It was too quiet.
Toji knew it before he even stepped fully into the library—one of those overcast afternoons where sound felt sharper, like everything echoed just a bit too loudly. He adjusted the strap of the baby carrier slung over his chest and made his way to the back corner table. The far one. The one near the window with the warped radiator and a view of the quad.
Megumi was fussy.
Not full-blown crying, not yet—but restless in that way babies get when they’re tired and overstimulated. His little face was scrunched up, eyebrows furrowed in a familiar way that made Toji sigh as he pulled out his notes. The carrier wasn’t helping anymore. Kid wanted out.
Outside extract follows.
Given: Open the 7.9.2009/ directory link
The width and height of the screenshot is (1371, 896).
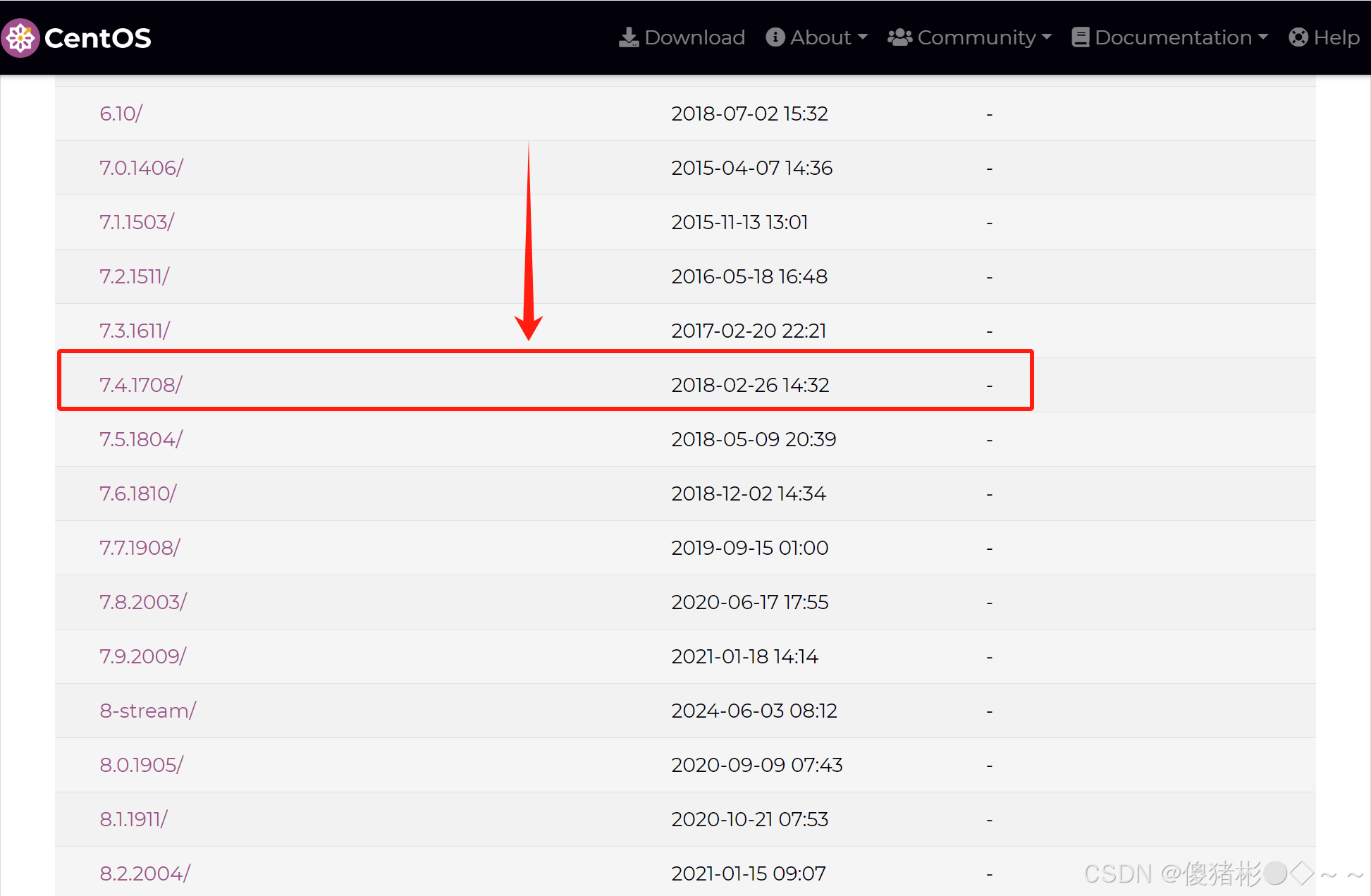Looking at the screenshot, I should click(142, 656).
So Toji let him down, grabbing one of the soft toys from the side of his bag and placing it on the table in a silent plea: Just chill for thirty minutes, bud. Please.
Megumi didn’t chill.
He squirmed. He stood. He slapped his palms on the table and dropped a toy onto the floor with gleeful defiance. The sound echoed like a gunshot in the library. Heads turned. Glares followed. A few sharp sighs, a muttered “Seriously?”
Toji’s jaw flexed.
He tried picking Megumi up again, tried bouncing him in his lap, tried passing him a snack—nothing worked. The little guy was just done, and so was Toji. His temples pulsed with that sharp, pressure-cooker kind of tension. The kind that whispered just get up, leave, forget the damn homework.
He was halfway to packing up when someone slid into the seat beside him.
No warning. No hesitation.
Just—her.
A girl in a pale blue sweater, a pencil behind her ear, and the calmest expression he’d ever seen. She offered him the smallest glance, then turned to Megumi like he was a classmate she studied with every day.
“Hi there,” she said softly, her voice all hush and warmth.
Megumi paused.
Toji blinked.
She pulled a notebook from her bag, flipped to a fresh page, and with the kind of ease born from either experience or instinct, offered Megumi a capped highlighter and let him tap it against the page while she worked.